Mr. O'Brien, who has been chief executive for 11 of his 34 years with the company, has indeed weathered a storm. Socked by real estate loan losses and the ownership of interest rate sensitive securities - which led to large writeoffs in 1994 and 1995 - PNC's management lost face with analysts, Mr. Durante said.
But this is the new PNC, Mr. O'Brien insisted. The asset base, which once was 45% securities, is shifting toward a more balanced mix, and the company has more core deposits because of the acquisitions of Midlantic and the Chemical branches. The securities portfolio today makes up only 22% of total assets, and Mr. O'Brien would like it to be 15%.
"Essentially, that's all behind us," he said, referring to PNC's balance sheet problems. "It's fixed once and for all."
PNC does have its fans.
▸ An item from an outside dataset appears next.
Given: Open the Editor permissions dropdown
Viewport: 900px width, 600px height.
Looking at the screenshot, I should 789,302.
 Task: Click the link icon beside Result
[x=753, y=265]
Even though analysts said it's too early to tell the benefits of the AAA contract, some are recommending buying PNC's stock based on it.
"PNC has a very attractive long-term growth opportunity," Prudential Securities analyst Ruchi Madan wrote in a recent report.
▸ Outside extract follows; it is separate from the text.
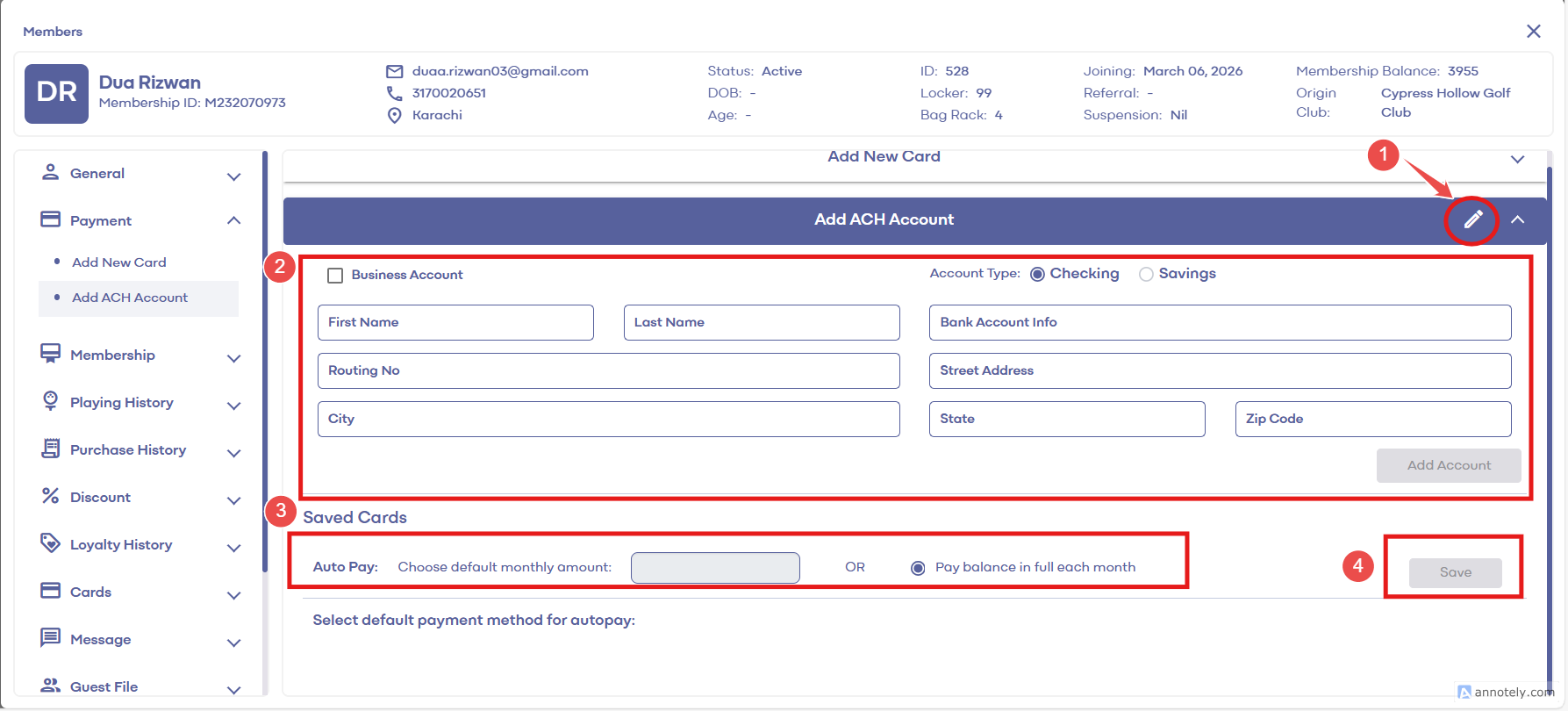Click the Save button for Auto Pay

1455,572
Merrill Lynch & Co. analyst Sandra Flannigan agreed. "PNC has the ingredients to become among the industry's highest-return companies on a risk-adjusted basis," she said.
Like its crosstown rival, Mellon Bank Corp., PNC is an old-line bank that made its name in corporate lending rather than consumer banking. But Mr. O'Brien believes 75% of PNC's revenues eventually will be driven by consumer business.
Even Mellon, a mainstay of traditional banking Pittsburgh-style, has sought to steer a radically different course by moving aggressively into supermarket banking.
PNC sees its future in the 34 million motorists belonging to the AAA's member clubs. The bank plans to use the club mailing list to market auto loans, mortgages, checking accounts, and investment products. (PNC is the country's second-largest bank mutual fund provider behind Mellon.)
Though PNC's competitors - some of which were also bidders - say it overpaid for the contract, Mr. O'Brien insists AAA picked his bank because of its hefty spending on technology.
The bank has not divulged terms of the deal, but analysts say it must have been generous to wrest the contract from its previous holders, Mellon and Banc One Corp. So the pressure is on PNC to make the most of its access to the AAA membership list.
The biggest problem, Alex. Brown's Mr. Bicher said, is cross-selling banking products to AAA customers. Other companies, notably banks and finance companies, have had a hard time exploiting customer relationships to sell more than one product.
Will PNC stick to its game plan and not buy another bank? Mr. Bicher is skeptical. The whole retail strategy is premised on a cobranded credit card and investments in more teller machines and phone service.
"Many banks pay lip service to alternative delivery and new products, and this is a great beginning," Mr. Bicher said. "The problem is getting customers to accept changes overnight."